An Icon Gone

I am a jumble of emotions today.  If I was still getting my period i’d say I was PMS’ing.

This morning I sat down to breakfast with Miss M, opened my email, and came across a post from fellow metastatic breast cancer warrior Katherine O’Brien on her blog ihatebreastcancer.  Then I started to cry.

This is how I learned that the ever inspirational Katherine Russell Rich died this week.  On Tuesday April 3rd to be exact.  My last day of chemo.

Katherine Russell Rich was a sassy and vibrant icon for those of us in the mets community.  She was originally diagnosed and treated for breast cancer at age 32.   Then 5 years later the cancer returned and spread.  But despite the not so encouraging prognosis of stage 4 breast cancer, Katherine surprised everyone and went on to live another 18 years.  Virtually unheard of in our metastatic world.

Her book – The Red Devil:  To Hell With Cancer – And Back – was one of the first I read after I was diagnosed.  And I just loved the whit, sarcasm, and wry sense of humour she expressed in her writing.  I remember reading it while doing chemo and literally laughing out loud.  It was just what I needed in that moment.

I am actually  kind of surprised by how much emotion and sadness her death has kicked up in me.  It’s not like I knew her personally.  And yet, I feel connected to her somehow.  I guess it’s more about what she represents.  She was my ideal.  My icon.  The person who gave me hope.  She was invincible to me.  As long as she was alive, there was hope for me too.

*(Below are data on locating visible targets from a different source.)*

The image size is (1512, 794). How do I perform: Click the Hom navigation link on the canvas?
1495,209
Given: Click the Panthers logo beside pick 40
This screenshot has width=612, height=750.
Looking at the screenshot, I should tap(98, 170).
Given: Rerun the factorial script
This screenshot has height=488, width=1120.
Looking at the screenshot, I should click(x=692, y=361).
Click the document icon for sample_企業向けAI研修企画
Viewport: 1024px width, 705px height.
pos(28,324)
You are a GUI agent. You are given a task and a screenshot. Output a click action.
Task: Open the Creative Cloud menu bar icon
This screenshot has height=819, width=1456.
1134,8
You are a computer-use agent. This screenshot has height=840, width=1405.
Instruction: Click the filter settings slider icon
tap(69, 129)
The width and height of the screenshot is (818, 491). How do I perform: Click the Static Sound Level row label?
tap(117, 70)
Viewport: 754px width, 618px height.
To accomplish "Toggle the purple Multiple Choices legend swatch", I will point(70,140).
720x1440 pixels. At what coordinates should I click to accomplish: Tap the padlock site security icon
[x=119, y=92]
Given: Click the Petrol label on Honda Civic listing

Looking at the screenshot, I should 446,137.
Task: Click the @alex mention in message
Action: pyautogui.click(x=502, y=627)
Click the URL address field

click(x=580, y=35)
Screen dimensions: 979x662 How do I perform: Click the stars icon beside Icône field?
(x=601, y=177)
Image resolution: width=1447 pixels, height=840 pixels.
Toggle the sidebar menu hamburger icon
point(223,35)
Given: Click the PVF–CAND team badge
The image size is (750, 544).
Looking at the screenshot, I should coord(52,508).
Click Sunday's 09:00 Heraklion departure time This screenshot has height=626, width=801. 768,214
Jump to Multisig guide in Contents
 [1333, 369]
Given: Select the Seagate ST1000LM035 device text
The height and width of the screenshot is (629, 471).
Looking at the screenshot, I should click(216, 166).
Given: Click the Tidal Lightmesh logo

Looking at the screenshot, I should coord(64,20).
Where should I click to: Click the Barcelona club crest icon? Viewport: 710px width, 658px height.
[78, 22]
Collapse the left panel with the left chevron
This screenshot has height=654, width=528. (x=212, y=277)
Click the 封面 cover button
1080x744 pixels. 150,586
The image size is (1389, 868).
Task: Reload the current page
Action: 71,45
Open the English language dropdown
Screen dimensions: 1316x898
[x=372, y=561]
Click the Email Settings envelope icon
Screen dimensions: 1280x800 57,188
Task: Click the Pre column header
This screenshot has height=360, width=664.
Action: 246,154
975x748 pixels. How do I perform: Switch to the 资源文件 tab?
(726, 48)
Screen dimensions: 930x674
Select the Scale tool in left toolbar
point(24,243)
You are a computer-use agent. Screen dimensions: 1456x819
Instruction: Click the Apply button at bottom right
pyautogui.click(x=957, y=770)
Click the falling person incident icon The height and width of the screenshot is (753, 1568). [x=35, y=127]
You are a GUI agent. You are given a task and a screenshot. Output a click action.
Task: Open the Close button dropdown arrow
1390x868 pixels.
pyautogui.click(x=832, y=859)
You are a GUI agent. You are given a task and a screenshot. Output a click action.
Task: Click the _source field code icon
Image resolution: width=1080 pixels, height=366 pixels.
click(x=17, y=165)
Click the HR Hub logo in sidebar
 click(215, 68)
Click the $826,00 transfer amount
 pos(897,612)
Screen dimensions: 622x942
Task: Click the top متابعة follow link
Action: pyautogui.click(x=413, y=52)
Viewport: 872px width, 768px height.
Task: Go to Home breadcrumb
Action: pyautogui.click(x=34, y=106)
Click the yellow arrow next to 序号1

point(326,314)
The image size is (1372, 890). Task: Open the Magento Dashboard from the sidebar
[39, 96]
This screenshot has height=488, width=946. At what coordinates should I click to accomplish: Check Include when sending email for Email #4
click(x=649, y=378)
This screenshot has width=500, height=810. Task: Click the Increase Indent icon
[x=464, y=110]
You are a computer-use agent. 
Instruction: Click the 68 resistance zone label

Her death reminds me that none of us are invincible.  And even if I live as long as she did I still may not see Miss M get married…  Or get to enjoy retirement with hubby…  Or experience the joy of being a grandparent…  Her death is a reminder of the seriousness of my condition.

On the flip side, I appreciate how openly Katherine shared her journey.  How she offered hope for so many of us.  I admire her wisdom and the way she embraced life.  And how, in going after her own dreams, she is inspiring me to figure out what the hell I want from this life and go for it.

The hard truth is that there are no guarantees.  Everybody suffers.  Life is not fair.  Accepting my new reality is not easy.  And yet, I must do it.  My motto over the last few years has been “It is what it is”…   Take what comes and keep making the best out of each and every day that we are given.

Thank you Katherine for helping to initiate me into this new club.  May you be at peace.  And say “hi” to my mom if you see here up there.